Scene 4 (The Gap)
But even if fraud and breach statistics were combined into one comprehensive database, I’d still have a problem.
Most cybercrime never gets reported at all.
The Department of Justice estimates that only 1 in 7 cybercrimes are reported; meaning roughly 85% of incidents remain invisible.1 Recent research reveals the scope is even worse: 81% of cybersecurity managers admit at least one material cyber incident went unreported to leadership in the past year, with 30% saying 2-4 incidents went unreported.2 Even more troubling, 8% of cybersecurity leaders admitted they or a teammate intentionally did not report a cyber incident for fear of job loss.3
Security leaders cite the top three reasons for not reporting as: concerns about reputational or regulatory fallout (44%), the belief the incident could be contained internally (41%), and the lack of safe reporting protocols (37%).4 A 2023 Keeper Security study showed 41% of incidents aren’t even reported internally, and 48% aren’t reported to authorities.5
The entire security industry: the threat intelligence reports, the DBIR statistics, the APT profiles I’d been reading, all of it was built on maybe 10-15% of actual cybercrime data!
We were building threat models on the visible sliver of a mostly hidden iceberg.
I thought about my own work. That movie clip vulnerability I’d found; the one where you could enumerate an entire film catalog, create unlimited clips through an unauthenticated API, and programmatically capture complete movies before they were officially released. No rate limiting. Predictable public storage URLs. CSRF amplification possible.
Technically impressive, maybe, I think so. Creatively chained. It absolutely required understanding the business logic of the clip approval workflow.
But would it ever show up in breach statistics if exploited?
No. It’s content theft, not data breach. No PII exposed, no breach notification required. The company might not even realize it happened until pirated copies showed up online. And even if they caught someone, they’d handle it as intellectual property theft or a contractual violation, not a “security incident.”
This was the pattern. Business logic vulnerabilities that enable fraud, insider threats, policy abuse, content theft, all of it happens in the shadows. Reported to legal departments, HR, fraud teams, copyright enforcement. Never to the security teams publishing statistics.
I couldn’t prove business logic vulnerabilities mattered because most of what happens never gets documented as a security incident in the first place.
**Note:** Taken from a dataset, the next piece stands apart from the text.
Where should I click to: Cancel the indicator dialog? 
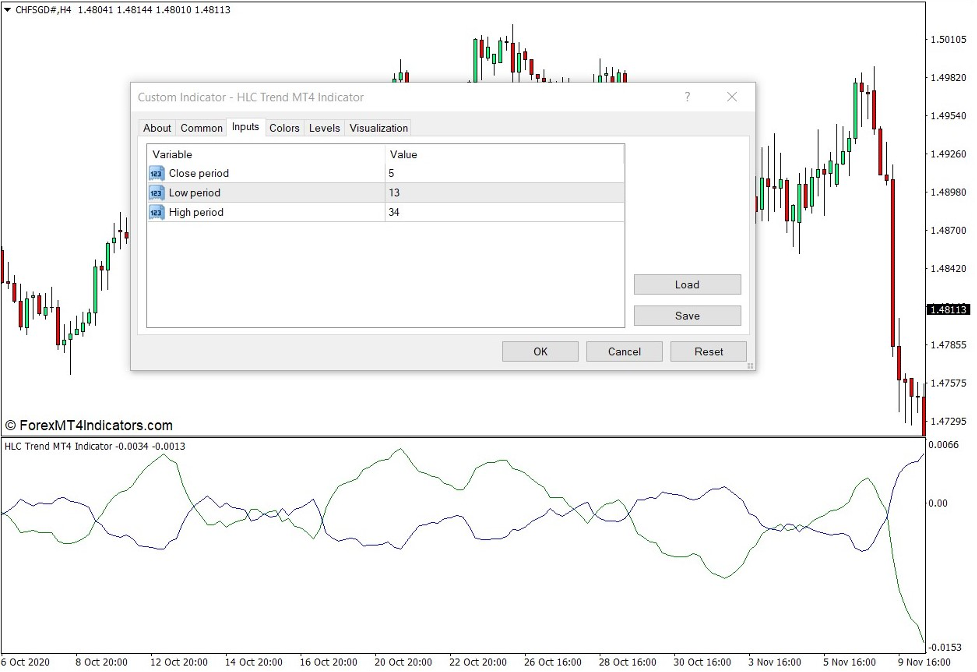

“Think of the dark figure of crime like the hidden part of an iceberg. The crimes recorded by police are just the visible tip, while beneath the surface lies a much larger mass of crime that stays invisible.”6
Scene 5 (The Realization)
I’d spent weeks researching. APT groups, fraud statistics, reporting gaps, enterprise applications. Hours diving into threat intelligence reports, payment network data, breach disclosure databases.
And I still couldn’t answer my original question: Are business logic vulnerabilities actively exploited by threat actors?
The problem wasn’t lack of effort. The problem was the question couldn’t be answered with the data that exists.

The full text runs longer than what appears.